REQUIRED WORK:
Reproduce exactly the lines from the one containing "Task: Click the The World text label" through the last line of the records below, both included. Leave out any pictures.

DATASET RECORDS:
* * * *
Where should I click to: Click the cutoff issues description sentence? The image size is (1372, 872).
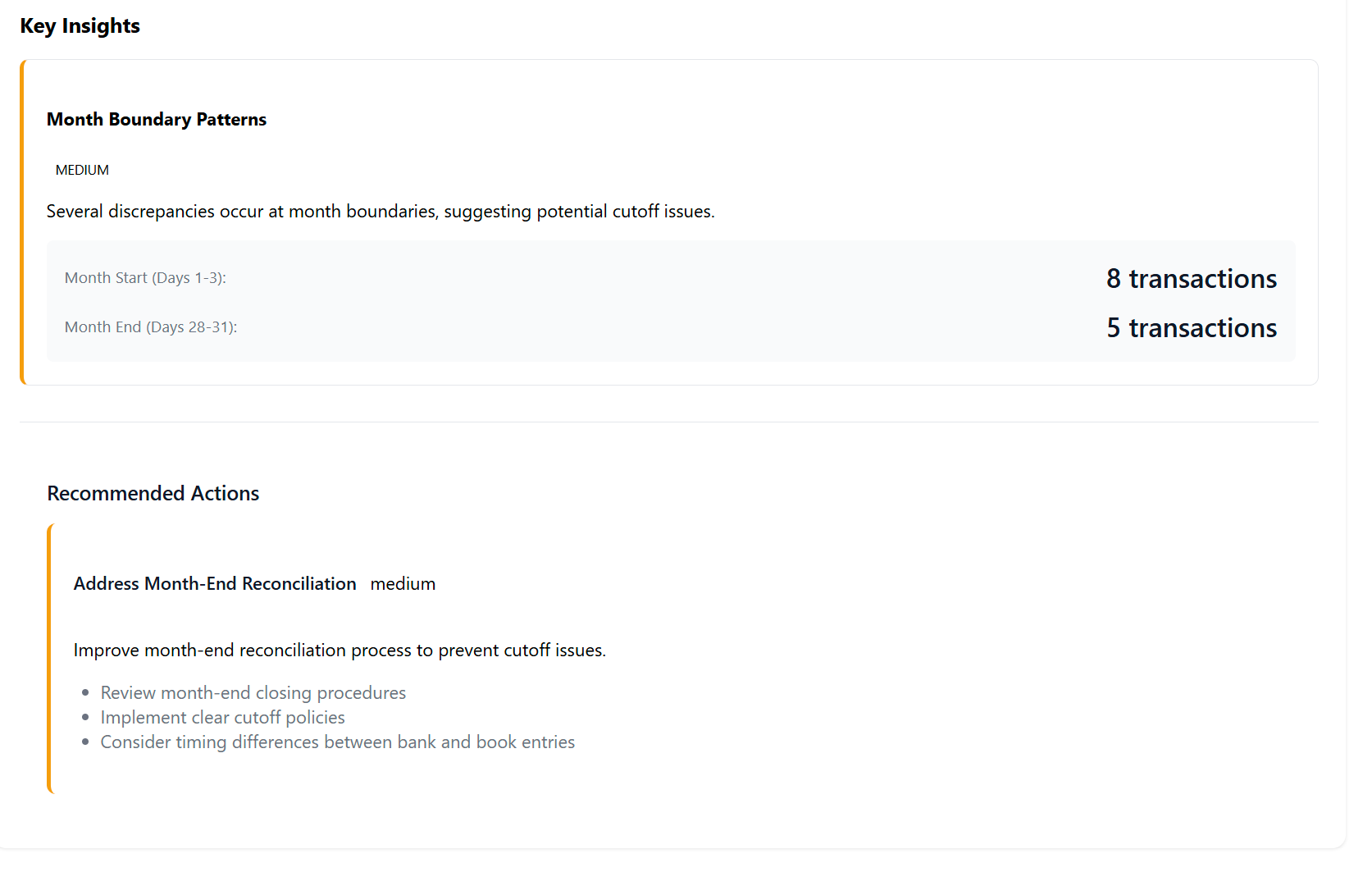coord(381,212)
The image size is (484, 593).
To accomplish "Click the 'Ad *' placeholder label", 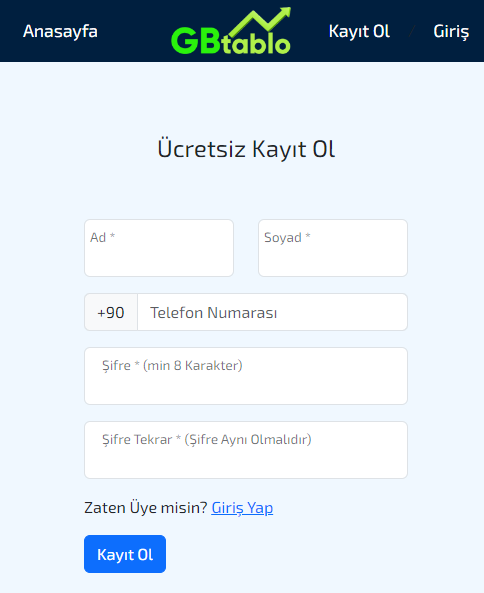I will coord(102,237).
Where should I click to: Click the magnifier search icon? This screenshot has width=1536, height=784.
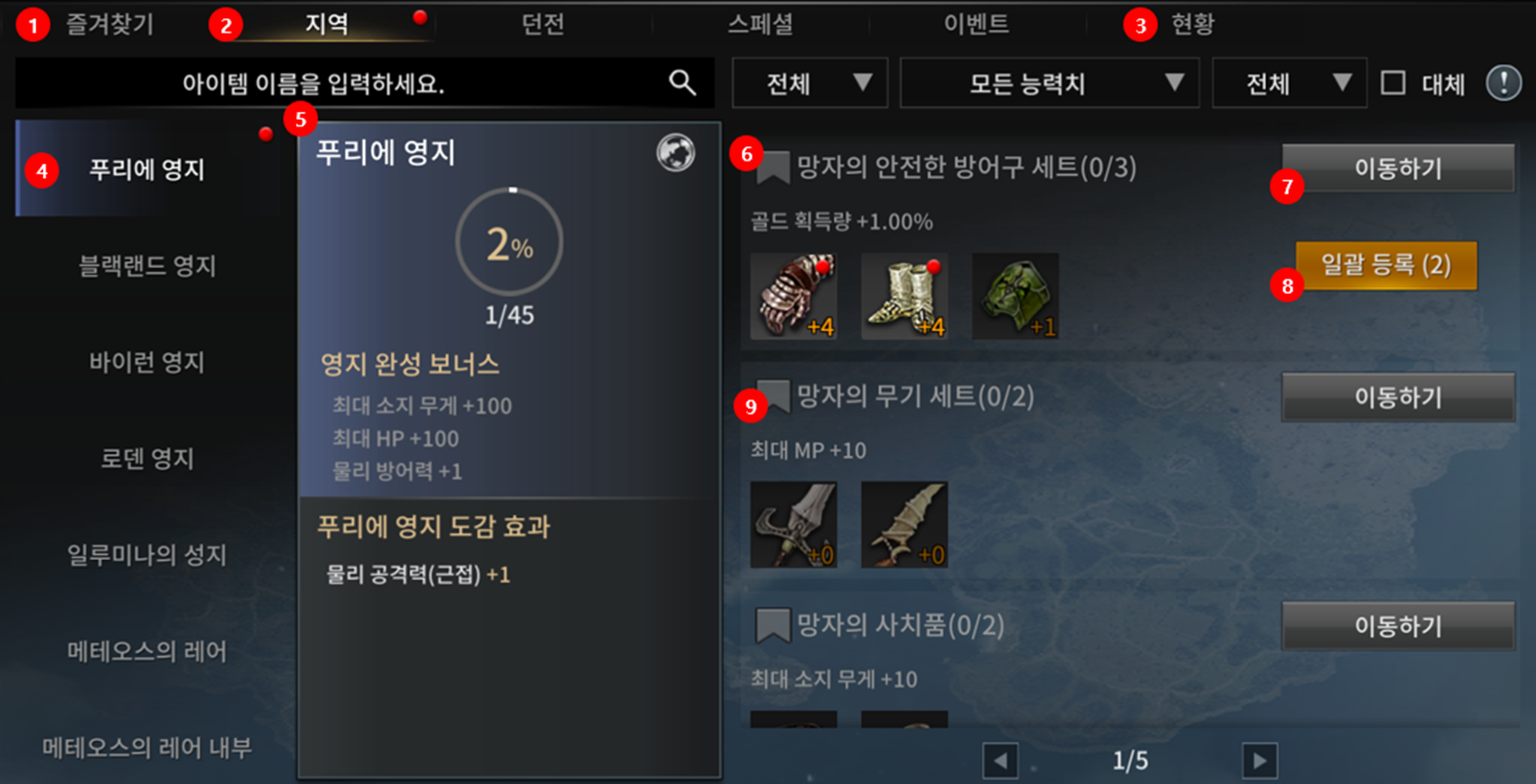[682, 83]
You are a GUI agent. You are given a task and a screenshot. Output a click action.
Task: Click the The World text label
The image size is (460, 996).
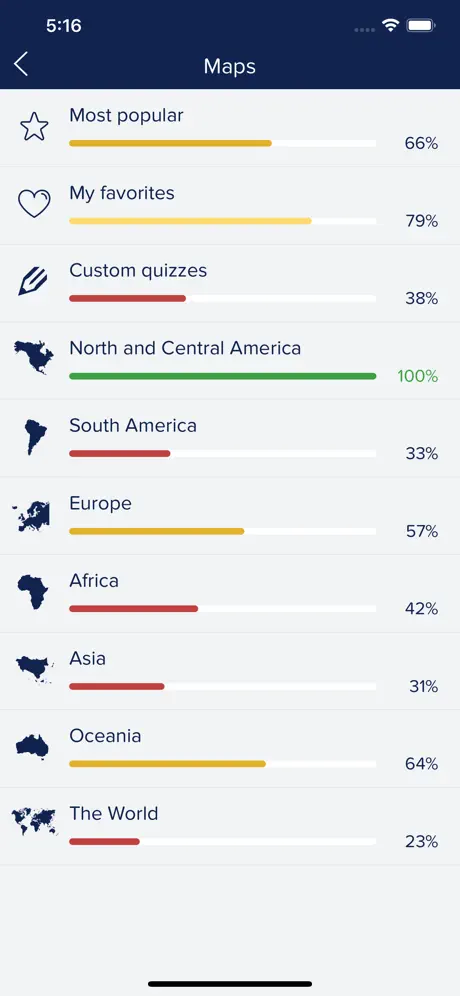[114, 814]

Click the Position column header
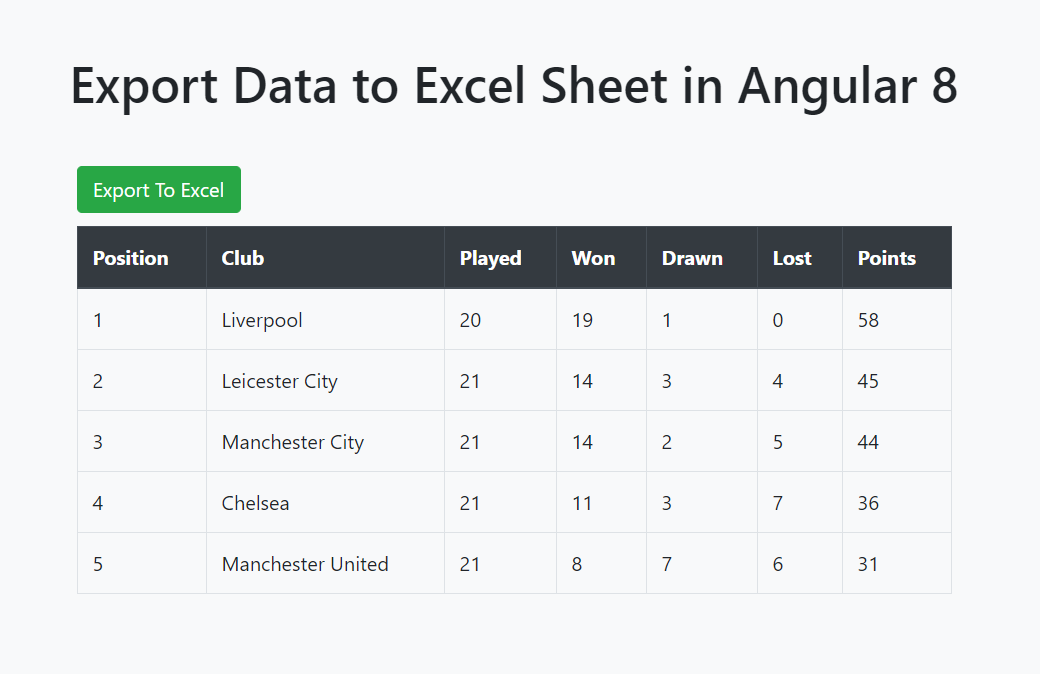pyautogui.click(x=130, y=257)
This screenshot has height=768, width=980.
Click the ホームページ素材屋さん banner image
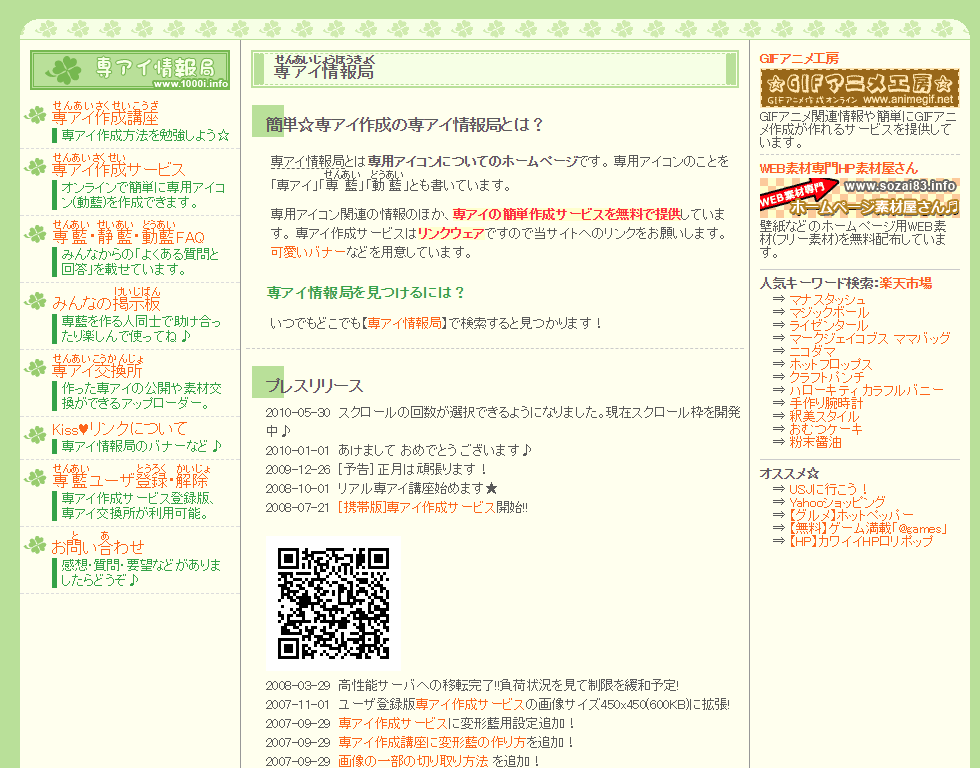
* * * *
TASK SOLUTION:
Task: Click the The World text label
The image size is (460, 996).
[114, 814]

Click the Position column header
pyautogui.click(x=130, y=257)
This screenshot has height=768, width=980.
Click the ホームページ素材屋さん banner image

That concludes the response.